WASHINGTON – Today, the U.S. Department of the Treasury announced that the United States has joined Canada, the European Union, South Korea, Norway, Switzerland, and the United Kingdom to co-sponsor a proposal at a September 15 meeting of the OECD’s Participants to the Arrangement on Officially Supported Export Credits that seeks to end official export financing support for unabated coal power. This proposal limits official export credit support for coal power by expanding the scope of the commitments made in the Sector Understanding on Export Credits for Coal Fired Electricity Generation Projects, a 2016 OECD guideline. For the United States, only carbon capture, utilization, and sequestration technology, or CCUS, qualifies as abatement.
In conjunction with ending the use of public resources for coal power, the U.S. government at the OECD is examining ways to further support global exports related to renewable energy and climate change mitigation. The proposal is part of the U.S. Treasury’s implementation of the President’s executive orders on climate change and complements Treasury’s recent issuance of fossil fuel energy guidance for multilateral development banks. We encourage all our international partners to join us in ending public sector export finance support for coal power and shifting to renewable sources of energy.

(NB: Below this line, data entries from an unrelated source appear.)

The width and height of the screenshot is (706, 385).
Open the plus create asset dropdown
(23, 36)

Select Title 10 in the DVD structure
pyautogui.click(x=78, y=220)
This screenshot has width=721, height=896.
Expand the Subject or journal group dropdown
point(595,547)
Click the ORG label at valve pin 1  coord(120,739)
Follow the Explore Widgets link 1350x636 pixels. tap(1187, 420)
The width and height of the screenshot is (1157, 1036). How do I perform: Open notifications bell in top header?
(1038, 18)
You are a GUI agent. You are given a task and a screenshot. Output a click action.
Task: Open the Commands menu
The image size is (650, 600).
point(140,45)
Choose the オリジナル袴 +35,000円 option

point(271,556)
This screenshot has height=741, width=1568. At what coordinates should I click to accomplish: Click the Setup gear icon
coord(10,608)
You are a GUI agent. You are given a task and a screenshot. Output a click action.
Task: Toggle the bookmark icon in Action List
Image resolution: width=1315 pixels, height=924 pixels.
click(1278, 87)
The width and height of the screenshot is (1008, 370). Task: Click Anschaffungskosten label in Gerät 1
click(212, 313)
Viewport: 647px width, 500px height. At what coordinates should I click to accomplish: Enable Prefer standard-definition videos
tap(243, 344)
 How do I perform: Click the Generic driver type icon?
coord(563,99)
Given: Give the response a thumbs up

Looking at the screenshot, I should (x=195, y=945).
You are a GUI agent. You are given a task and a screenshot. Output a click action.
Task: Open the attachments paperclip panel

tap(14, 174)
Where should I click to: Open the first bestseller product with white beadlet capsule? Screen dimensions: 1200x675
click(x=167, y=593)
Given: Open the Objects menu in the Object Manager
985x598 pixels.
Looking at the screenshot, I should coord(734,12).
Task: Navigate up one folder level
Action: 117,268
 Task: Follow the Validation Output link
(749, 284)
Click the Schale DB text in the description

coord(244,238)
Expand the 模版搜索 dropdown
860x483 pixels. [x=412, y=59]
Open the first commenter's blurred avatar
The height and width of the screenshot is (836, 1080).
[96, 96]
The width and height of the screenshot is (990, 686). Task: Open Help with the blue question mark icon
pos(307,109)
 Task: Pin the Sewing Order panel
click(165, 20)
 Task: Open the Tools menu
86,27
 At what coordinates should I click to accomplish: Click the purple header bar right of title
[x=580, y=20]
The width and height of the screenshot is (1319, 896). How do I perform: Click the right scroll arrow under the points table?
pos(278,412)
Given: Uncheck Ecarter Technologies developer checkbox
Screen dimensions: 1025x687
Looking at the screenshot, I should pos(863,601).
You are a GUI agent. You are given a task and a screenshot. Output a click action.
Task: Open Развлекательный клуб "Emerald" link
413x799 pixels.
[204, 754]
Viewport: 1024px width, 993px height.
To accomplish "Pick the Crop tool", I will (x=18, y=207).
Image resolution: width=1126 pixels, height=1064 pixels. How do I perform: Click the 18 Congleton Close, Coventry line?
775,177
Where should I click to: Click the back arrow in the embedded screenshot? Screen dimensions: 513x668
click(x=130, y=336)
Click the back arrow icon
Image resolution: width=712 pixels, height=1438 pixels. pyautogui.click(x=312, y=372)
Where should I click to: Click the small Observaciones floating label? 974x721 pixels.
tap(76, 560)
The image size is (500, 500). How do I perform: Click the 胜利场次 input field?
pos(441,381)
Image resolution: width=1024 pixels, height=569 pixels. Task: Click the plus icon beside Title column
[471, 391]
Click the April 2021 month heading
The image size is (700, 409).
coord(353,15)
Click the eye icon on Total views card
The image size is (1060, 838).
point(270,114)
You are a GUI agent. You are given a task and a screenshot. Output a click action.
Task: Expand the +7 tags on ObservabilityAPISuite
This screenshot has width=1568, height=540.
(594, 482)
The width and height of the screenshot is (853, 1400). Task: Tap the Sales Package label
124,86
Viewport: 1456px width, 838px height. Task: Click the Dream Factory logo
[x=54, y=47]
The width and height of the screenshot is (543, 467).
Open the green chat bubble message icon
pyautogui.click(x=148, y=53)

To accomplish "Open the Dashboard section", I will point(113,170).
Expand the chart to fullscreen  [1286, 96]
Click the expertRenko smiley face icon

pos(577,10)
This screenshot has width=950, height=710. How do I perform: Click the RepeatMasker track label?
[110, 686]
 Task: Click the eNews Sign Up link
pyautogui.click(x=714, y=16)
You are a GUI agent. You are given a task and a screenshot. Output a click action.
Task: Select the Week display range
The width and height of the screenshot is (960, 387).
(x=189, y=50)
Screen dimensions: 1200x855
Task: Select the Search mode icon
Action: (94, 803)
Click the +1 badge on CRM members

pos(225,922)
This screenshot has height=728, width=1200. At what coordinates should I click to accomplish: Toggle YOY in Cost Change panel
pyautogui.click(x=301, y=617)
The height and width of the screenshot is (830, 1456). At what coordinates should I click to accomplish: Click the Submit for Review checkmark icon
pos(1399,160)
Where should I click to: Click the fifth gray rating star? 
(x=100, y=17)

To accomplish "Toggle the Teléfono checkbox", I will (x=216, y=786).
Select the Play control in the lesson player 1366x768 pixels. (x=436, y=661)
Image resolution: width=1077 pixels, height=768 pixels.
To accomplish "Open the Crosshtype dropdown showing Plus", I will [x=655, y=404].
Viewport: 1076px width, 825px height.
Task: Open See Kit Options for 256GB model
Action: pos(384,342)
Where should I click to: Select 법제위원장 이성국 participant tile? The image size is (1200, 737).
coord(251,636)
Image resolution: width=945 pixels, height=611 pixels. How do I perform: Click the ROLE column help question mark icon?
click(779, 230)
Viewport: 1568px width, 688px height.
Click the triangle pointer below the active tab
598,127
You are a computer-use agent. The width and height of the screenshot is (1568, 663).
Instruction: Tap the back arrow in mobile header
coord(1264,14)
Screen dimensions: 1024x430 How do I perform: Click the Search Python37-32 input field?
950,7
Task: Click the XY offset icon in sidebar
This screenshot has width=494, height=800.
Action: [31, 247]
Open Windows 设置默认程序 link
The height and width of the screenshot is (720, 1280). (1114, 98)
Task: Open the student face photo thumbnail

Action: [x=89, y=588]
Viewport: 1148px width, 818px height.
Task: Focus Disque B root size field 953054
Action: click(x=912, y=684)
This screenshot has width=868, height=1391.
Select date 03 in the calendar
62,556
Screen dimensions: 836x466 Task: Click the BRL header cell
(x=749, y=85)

In his January 2021 Executive Order on Tackling the Climate Crisis at Home and Abroad, President Biden directed the Secretary of the Treasury, along with other departments and agencies, “to identify steps through which the United States can promote ending international financing of carbon-intensive fossil fuel-based energy while simultaneously advancing sustainable development and a green recovery.” At their June Leaders’ Summit, the United States and our G7 partners “stress[ed] that international investments in unabated coal must stop now and … committ[ed] now to an end to new direct government support for unabated international thermal coal power generation by the end of 2021,” including through export finance. The U.S. Department of the Treasury has sought to fulfill these obligations across its areas of responsibility for international economic policy, including through its leadership at the multilateral development banks and in negotiating export credit financing disciplines with other OECD countries.